Strategies that actually work (even if they are not easy)

If the barriers are this complex, then our responses need to be equally sophisticated. Here are some ways think tanks and evidence advocates can work smarter—and with greater humility. Damien King, Tom Hashemin, Rakesh Rajani, Sandy Africa, and the participants of a session on “getting policy unstuck” at the 2025 OTT Conference offered the following recommendations: 

  1. Stop selling technical solutions to political problems: Recognise that most policy issues are political and institutional at heart. If you frame your work purely in technical terms, it will be ignored—or worse, used against you.
  2. Build trust—it’s the currency of change: Evidence matters. But in most political environments, trust matters more. Build relationships early. Co-analyse problems. Co-create solutions. That’s how you get ideas adopted.
  3. Start with their agenda, not yours: To effectively influence someone, you must understand them. That means approaching policymakers with curiosity and empathy. What are their priorities? What keeps them up at night? What football team do they support? The more you start with their world, the more likely they are to listen to yours.
  4. Create political opportunities, not just proposals: Most policy recommendations fail not because they’re bad ideas, but because there’s no demand for them. Don’t push a solution. First, create a space where that solution makes political sense. Sometimes that means using public pressure or media attention to create urgency – think sewage spills, not spreadsheets.
  5. Be useful: help them do less, better: Governments are overwhelmed. Don’t add to their workload. Instead, frame your work as making things simpler, more effective, or more politically attractive.
  6. Get serious about communications: Research is relatively easy. Embedding ideas in people’s minds is much harder. Every think tank should invest in strategic communications 0- even a small, dedicated team can make a big difference. Think about audience, channels, timing, and tone. And be ready to repeat your message, again and again.
  7. Understand how the government really works: This is where bureaucratic ethnography comes in. Map out how decisions are made. Who holds informal power? How does information flow (or not)? Civil servants matter – they’re often the ones who will make or break your proposal. Engage them early. Respect their constraints. Speak their language.
  8. Give policymakers ownership: Let them take credit. Let them reshape your ideas in ways that make political sense. Most politicians and bureaucrats don’t want to be told what to do. They want support, not instructions.
  9. Work across the system: Policy change doesn’t stop at the minister’s desk. Engage civil society, the media, technocrats, and citizens. Mobilise constituencies around your ideas. Build ecosystems, not just briefing papers.
  10. Learn from others: There is a wealth of knowledge about how to navigate complex political environments. These lessons are often undocumented, overlooked, or undervalued by think tanks. 

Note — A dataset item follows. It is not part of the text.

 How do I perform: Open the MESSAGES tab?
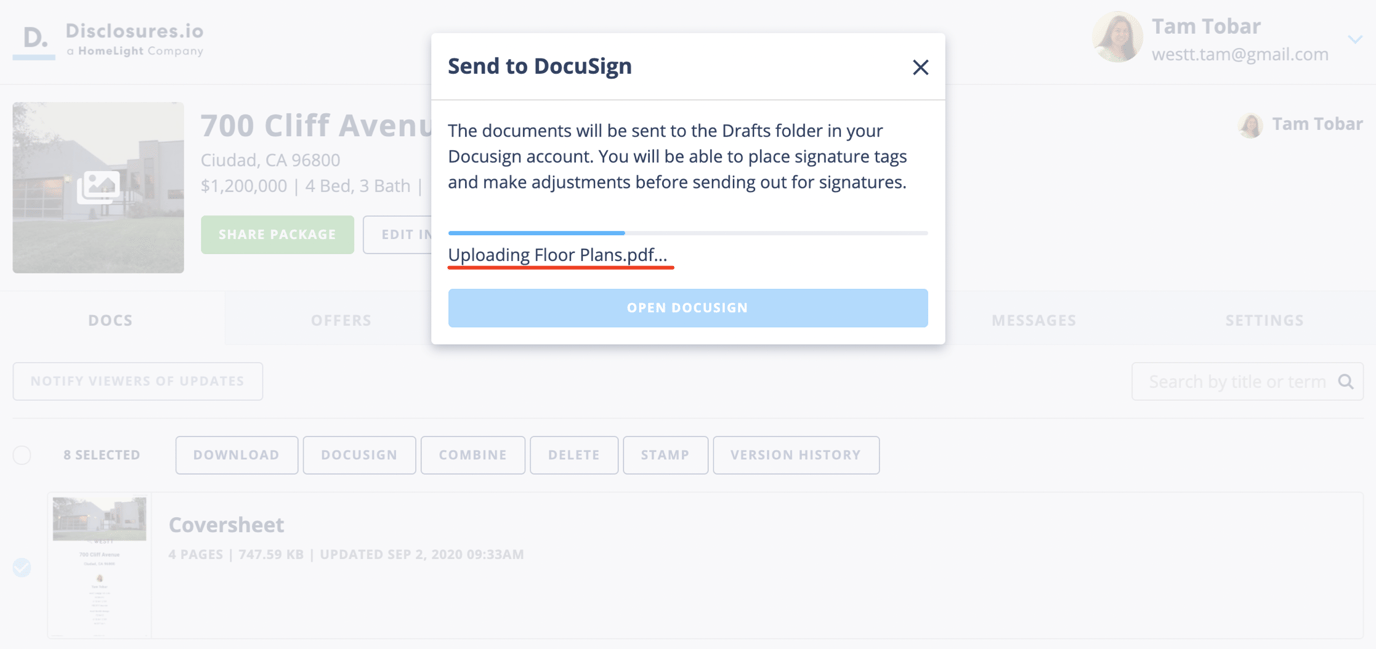coord(1034,320)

Moving from evidence to influence

Getting policy unstuck requires more than better research. It demands a shift in mindset – from evidence generation to systems thinking, from neutrality to political awareness, and from outputs to relationships.

The field of evidence-informed policy must evolve. It must face the thorny issues head-on, invest in strategic engagement, and listen more closely to the people it seeks to influence. This includes politicians and bureaucrats, as well as civil society actors, journalists, and citizens. And crucially, it means learning from those who’ve had to do this work in the most difficult contexts – often without fanfare, and always without guarantees.

In the end, the most impactful think tanks are not those with the best data, but those with the deepest understanding of how power works, the humility to listen, and the courage to speak when it matters.